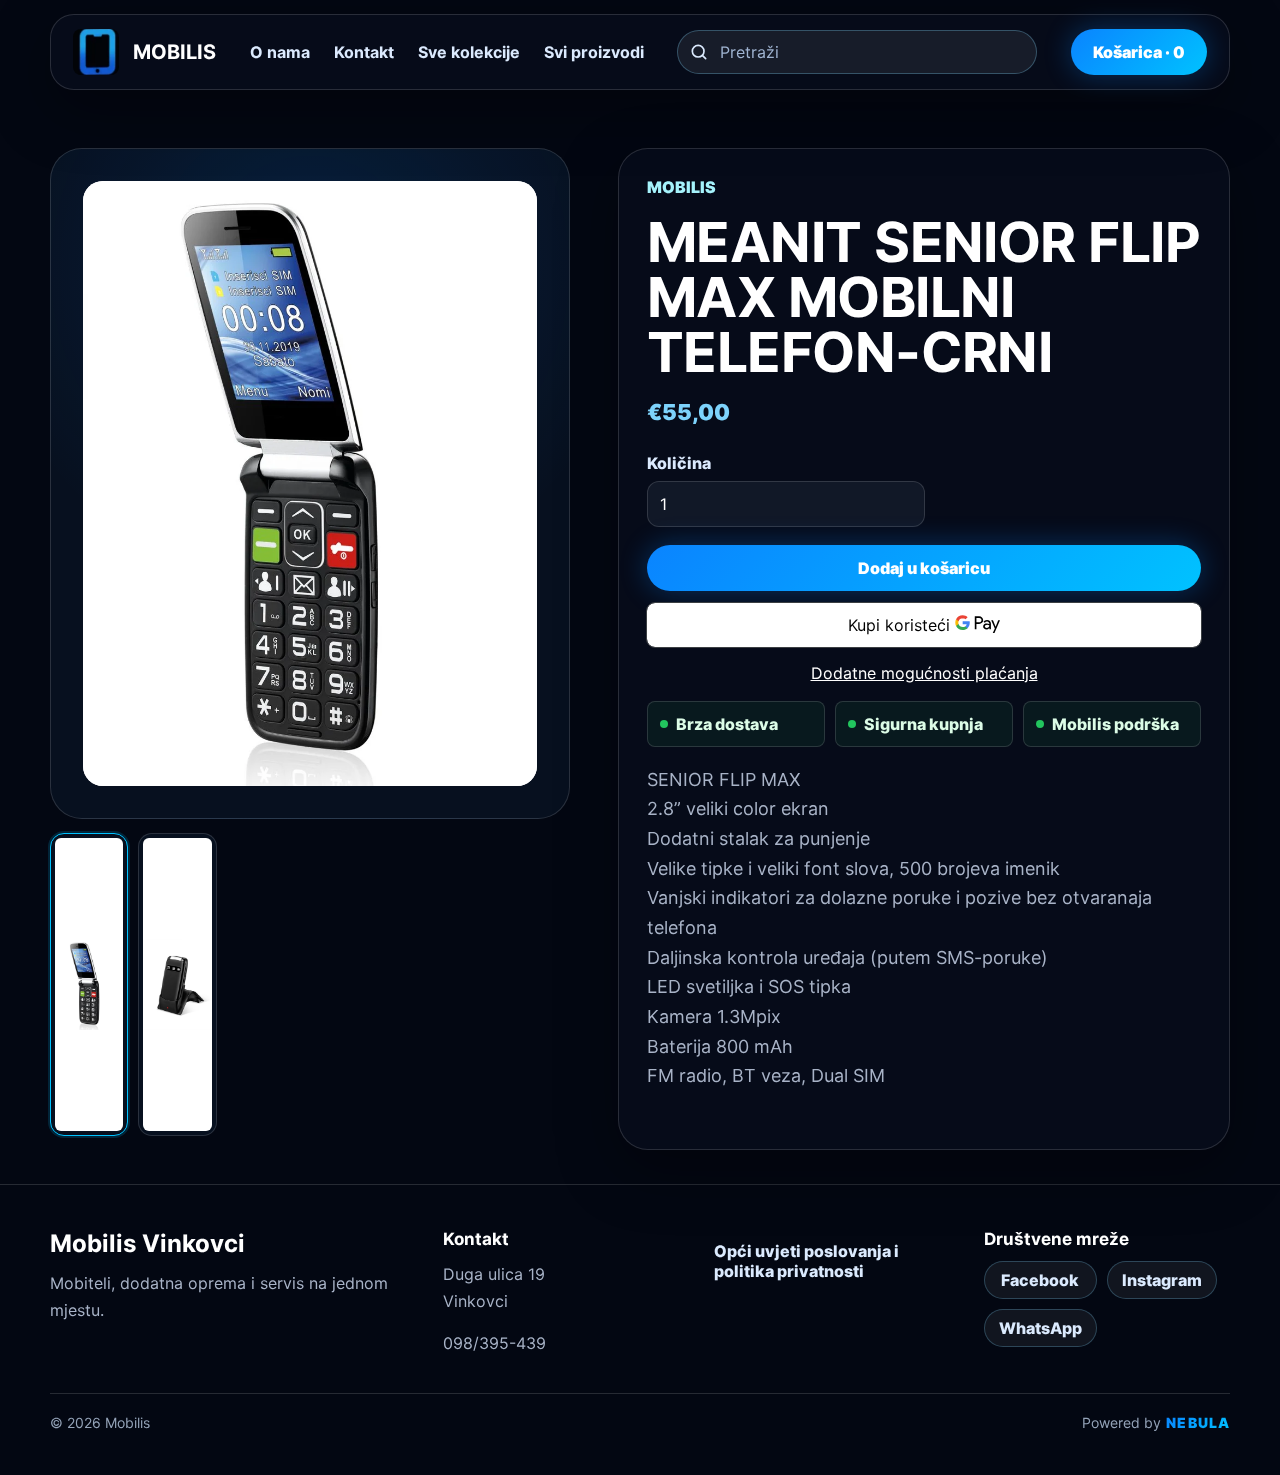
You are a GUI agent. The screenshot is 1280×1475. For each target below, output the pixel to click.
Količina (679, 463)
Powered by (1156, 1422)
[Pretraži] (699, 52)
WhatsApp (1040, 1328)
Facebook (1040, 1280)
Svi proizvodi (594, 52)
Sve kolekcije (469, 52)
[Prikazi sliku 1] (89, 984)
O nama (280, 52)
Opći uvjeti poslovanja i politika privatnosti (806, 1261)
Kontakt (364, 52)
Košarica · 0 (1139, 52)
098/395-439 (494, 1343)
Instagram (1162, 1280)
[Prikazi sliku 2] (177, 984)
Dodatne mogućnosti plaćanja (924, 673)
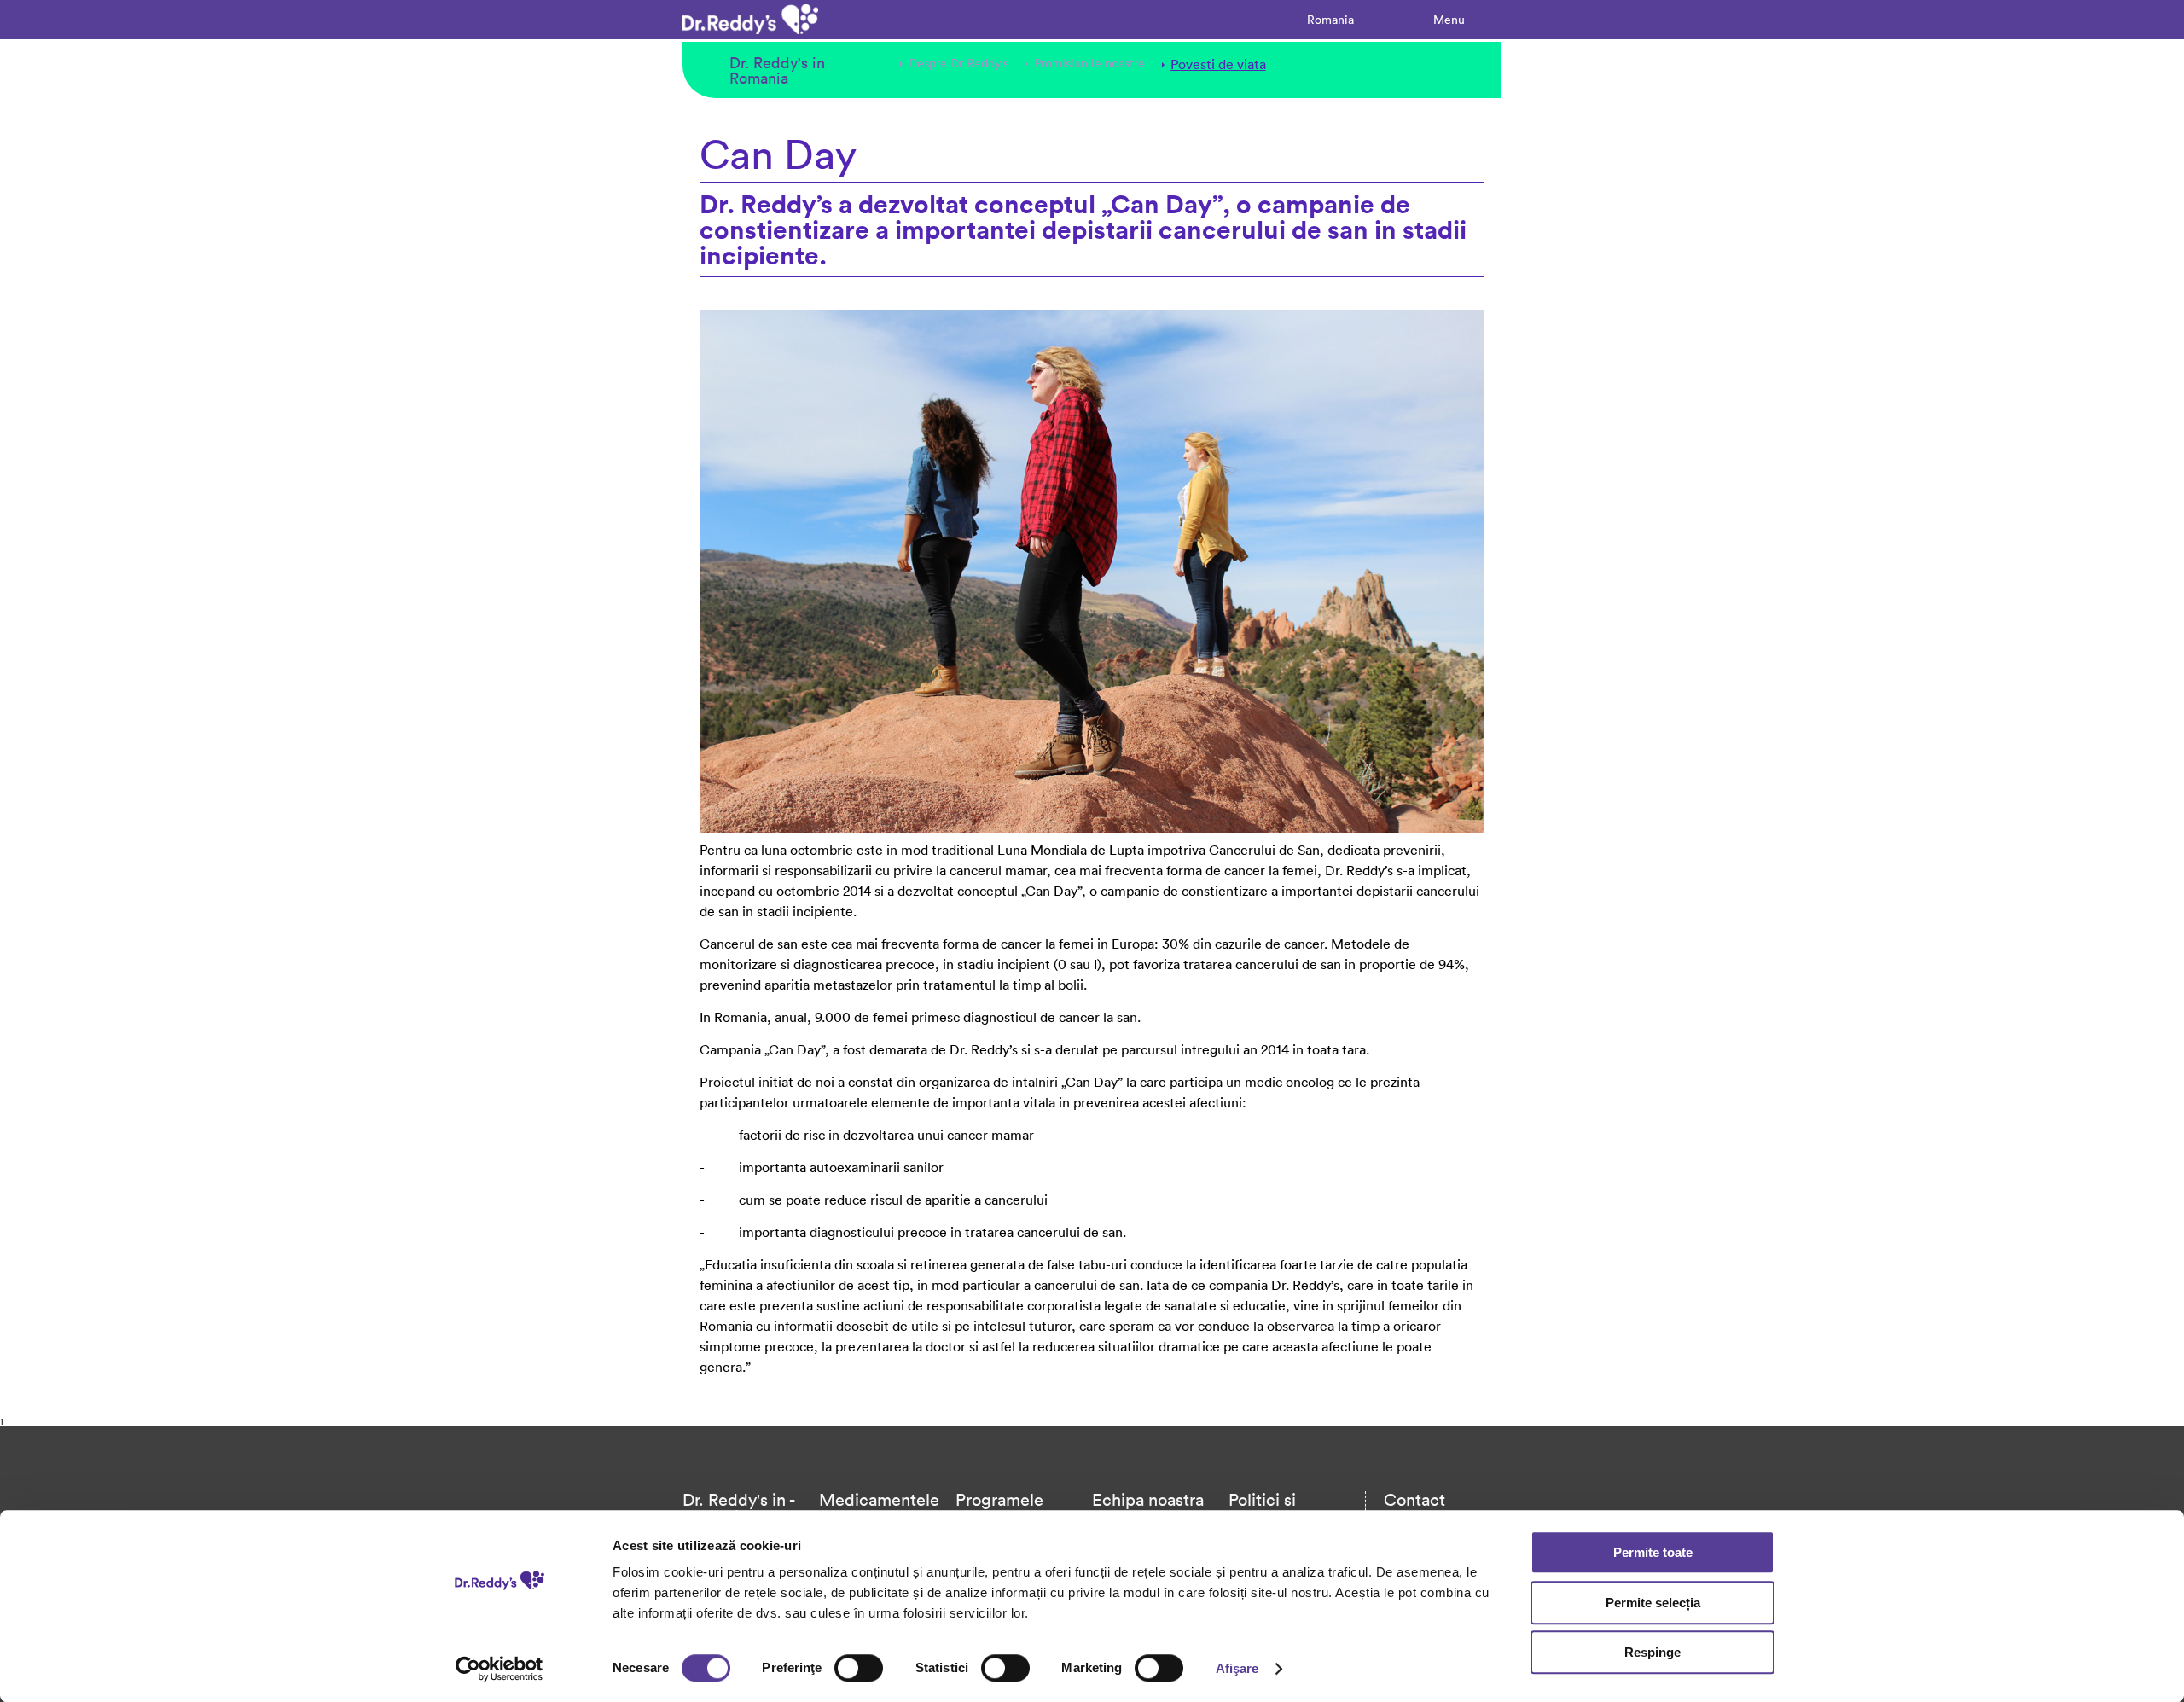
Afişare (1237, 1668)
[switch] (858, 1668)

═══

Exercise
Using the data above, print only the lines starting at the one with "Sve kolekcije (469, 52)" and ending at the one with "Afişare (1237, 1668)", exactly as they stand, minus the pictures.

Solution to the problem
Sve kolekcije (469, 52)
[Prikazi sliku 1] (89, 984)
O nama (280, 52)
Opći uvjeti poslovanja i politika privatnosti (806, 1261)
Kontakt (364, 52)
Košarica · 0 (1139, 52)
098/395-439 (494, 1343)
Instagram (1162, 1280)
[Prikazi sliku 2] (177, 984)
Dodatne mogućnosti plaćanja (924, 673)
Afişare (1237, 1668)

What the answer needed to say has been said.